Assume $X$ not being a square matrix. If $\mathbf{M}=\mathbf{X}^T \mathbf{X}−\mathbf{I}$ and $f(\mathbf{X})=\operatorname{tr}(\mathbf{M}^T \mathbf{M})$, now can I apply the chain rule to obtain $\frac{\partial f}{\partial \mathbf{X}}$, i.e: $$\frac{\partial \operatorname{tr}(\mathbf{M}^T\mathbf{M})}{\partial \mathbf{M}} \times \frac{\partial \mathbf{M}}{\partial \mathbf{X}}$$
We know that $\frac{\partial\operatorname{tr}(\mathbf{M}^T\mathbf{M})}{\partial \mathbf{M}}=2\mathbf{M}$, but what is $\frac{\partial \mathbf{M}}{\partial\mathbf{X}}$?

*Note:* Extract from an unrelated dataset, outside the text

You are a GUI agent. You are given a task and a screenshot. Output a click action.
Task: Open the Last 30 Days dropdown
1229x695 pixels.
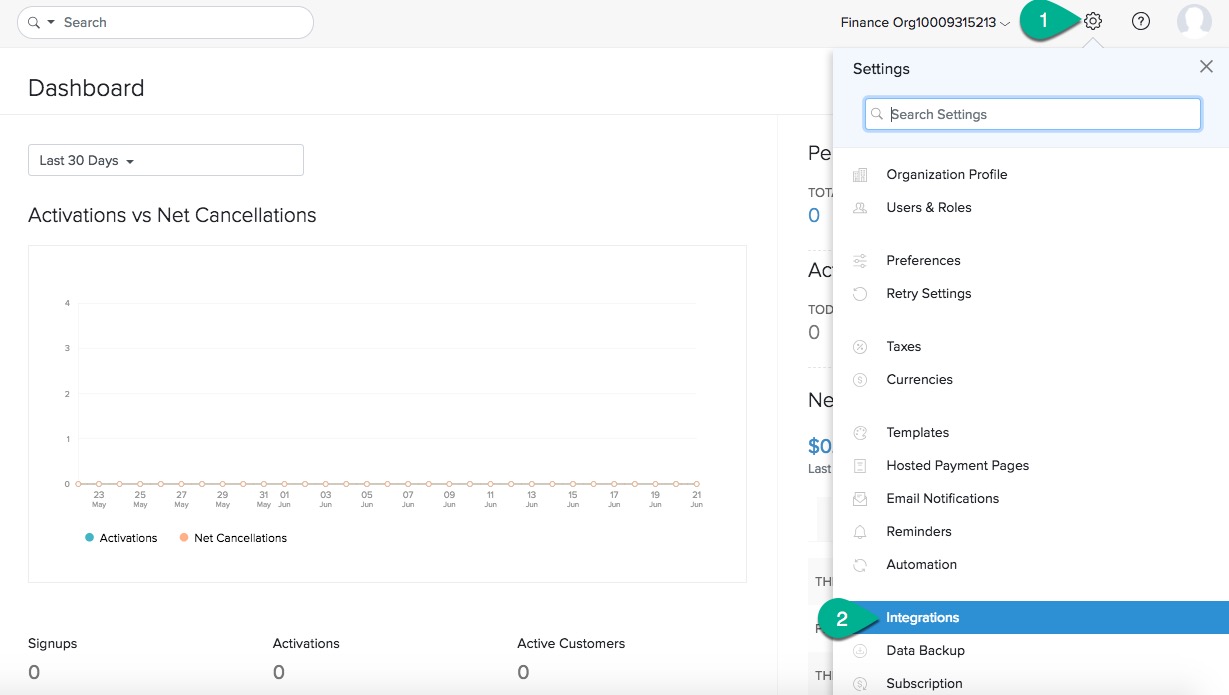pos(166,160)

Additional note: From Eq. 18 - 19 from http://www.sanjivk.com/SSH_CVPR10.pdf it seems that $\partial f / \partial \mathbf{X} = 2(\mathbf{X}\mathbf{X}^T-\mathbf{I})\mathbf{X}$, but I cannot see how?
First find the differential, then the derivative is easy.

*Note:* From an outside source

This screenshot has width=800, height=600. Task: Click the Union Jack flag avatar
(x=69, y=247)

In terms of the double-dot product, $f = \rm{tr}(M'.M) = M:M$
So $$\eqalign{df &= d(M:M) \cr &= 2 M:dM}$$
and $$\eqalign {dM &= d(X'.X -I) \cr &= dX'.X + X'.dX}$$
Substituting the second result into the first yields $$\eqalign { df &= 2 (M:dX'.X + M:X'.dX) \cr &= 2 (X.M':dX + X.M:dX) \cr &= 4 (X.M) : dX }$$
Finally, the derivative is $$ \frac{\partial f}{\partial X} = 4(X.M) $$